Chicago Flag Scarf

 

adminintroDoes your city have a flag? Not your state. Your city. One of the 8,743,921 reasons why Chicago is awesome is that it has its own flag. I never knew Atlanta and Los Angeles has their own flags and am now sad that I do (I looked them up)… cause they are terrible. But Chicago? Chicago’s iconic flag can be found all over the city and all over its citizens. In fact, you can peruse tattoos the flag has inspired at the Chicago Flag Tattoos website. Chicagoans are incredibly passionate about their city and take great pride in this banner. In an article titled, “Chicago’s Flag Is a Much Bigger Deal Than Any Other City’s Flag” from Chicago Magazine, the author explains the symbolism behind the field of stripes and stars.

“The three white stripes represent the North, West, and South sides. The top blue stripe represents Lake Michigan and the North Branch of the Chicago River. The bottom blue stripe represents the South Branch of the river and the canal. The four six-pointed red stars represent major historical events: Fort Dearborn, the Great Chicago Fire of 1871, the World’s Columbian Exposition of 1893, and the Century of Progress Exposition of 1933–34.”

A few summers ago, Chicago was in contention for being a host city for the Olympics.
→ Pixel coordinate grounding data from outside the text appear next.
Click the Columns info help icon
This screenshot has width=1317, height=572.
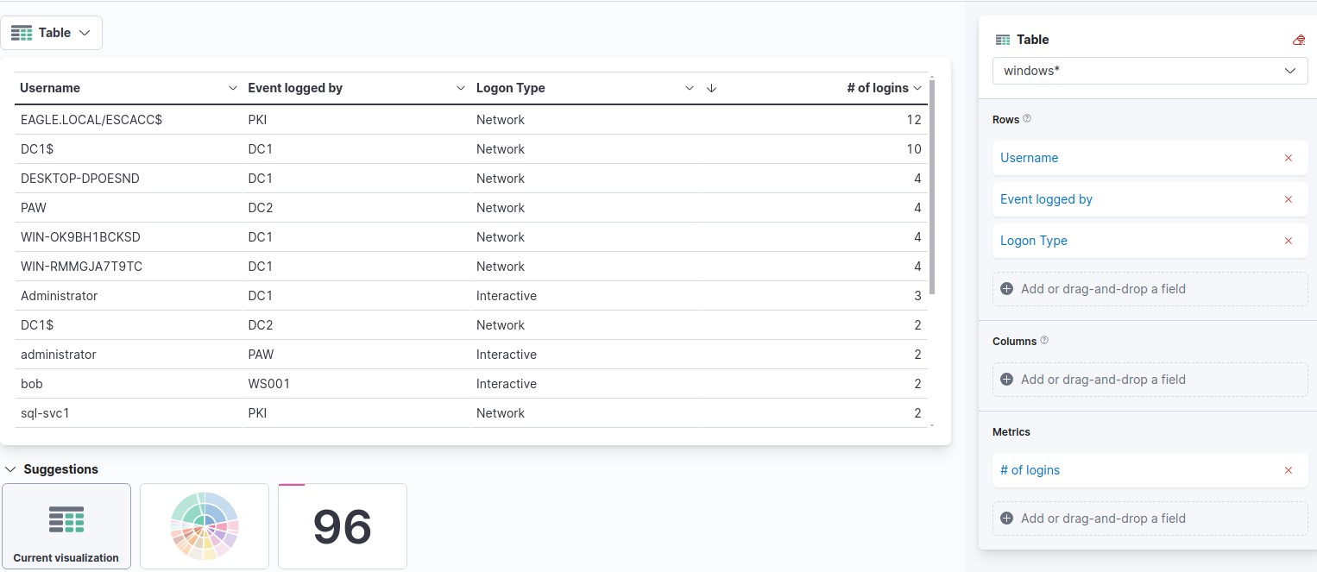click(1044, 341)
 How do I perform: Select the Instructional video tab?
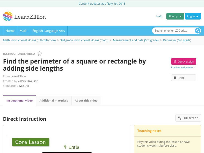tap(19, 100)
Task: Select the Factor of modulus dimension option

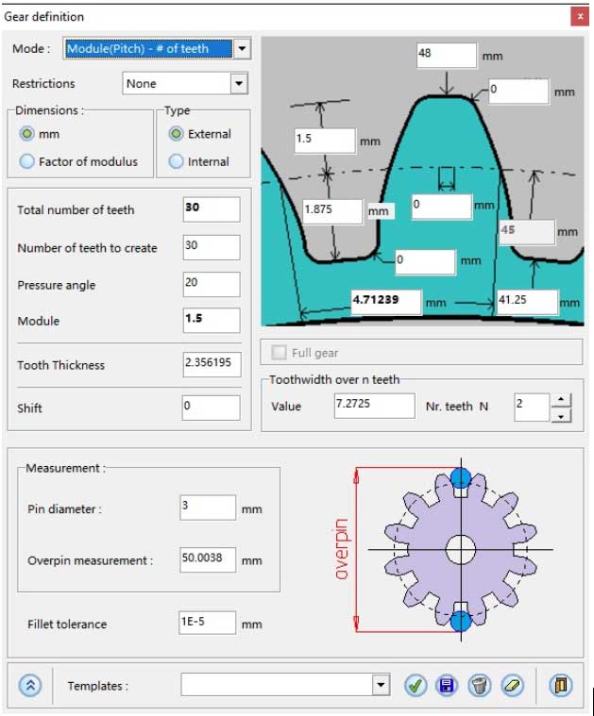Action: (26, 161)
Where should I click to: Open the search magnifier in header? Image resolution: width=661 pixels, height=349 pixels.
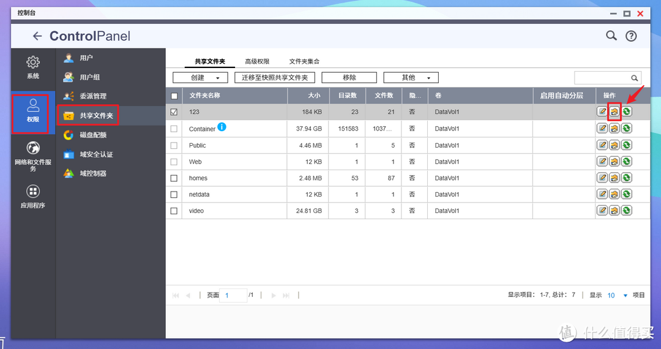click(x=611, y=36)
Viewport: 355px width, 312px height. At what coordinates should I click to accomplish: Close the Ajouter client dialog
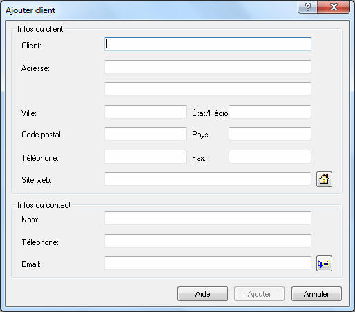pyautogui.click(x=334, y=7)
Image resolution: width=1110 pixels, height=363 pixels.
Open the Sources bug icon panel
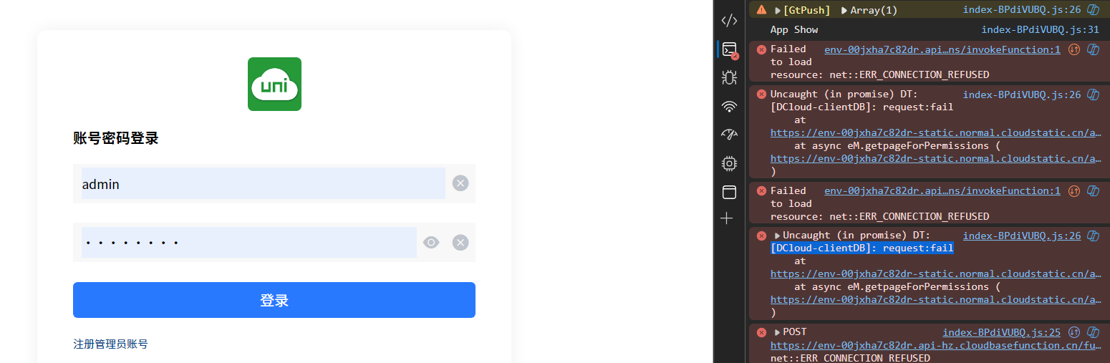pyautogui.click(x=729, y=77)
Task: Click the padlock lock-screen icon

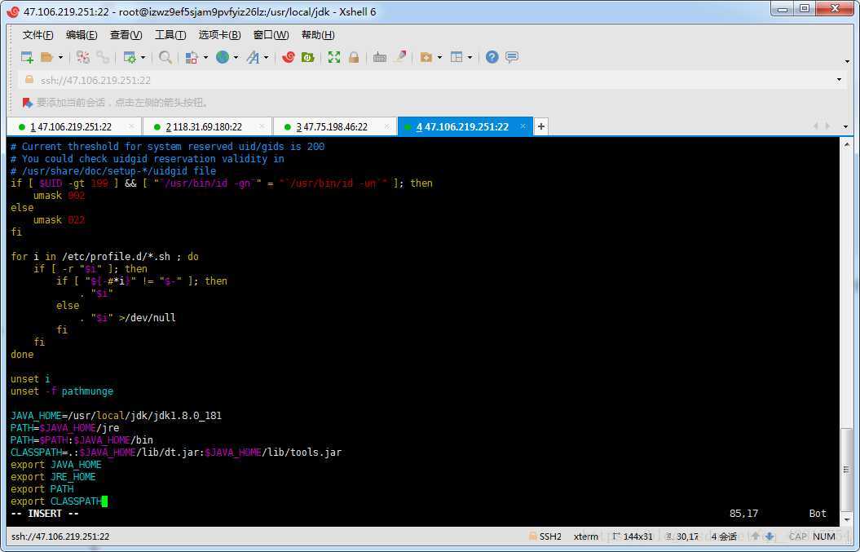Action: point(354,57)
Had this happened, a fifth star would have been added. I love that the flag is a reflection of the city’s past but also open for all the great things that it has in its future. I just wanted to share this with you guys to give non-residents context before you read Sheila’s guest post today. Does your city have a flag? Were you aware of it? If it doesn’t, what would you suggest? Thanks, as always, to our consummate guest contributor Sheila for bringing us yet another killer guest post! Find the rest of Sheila’s guest posts here!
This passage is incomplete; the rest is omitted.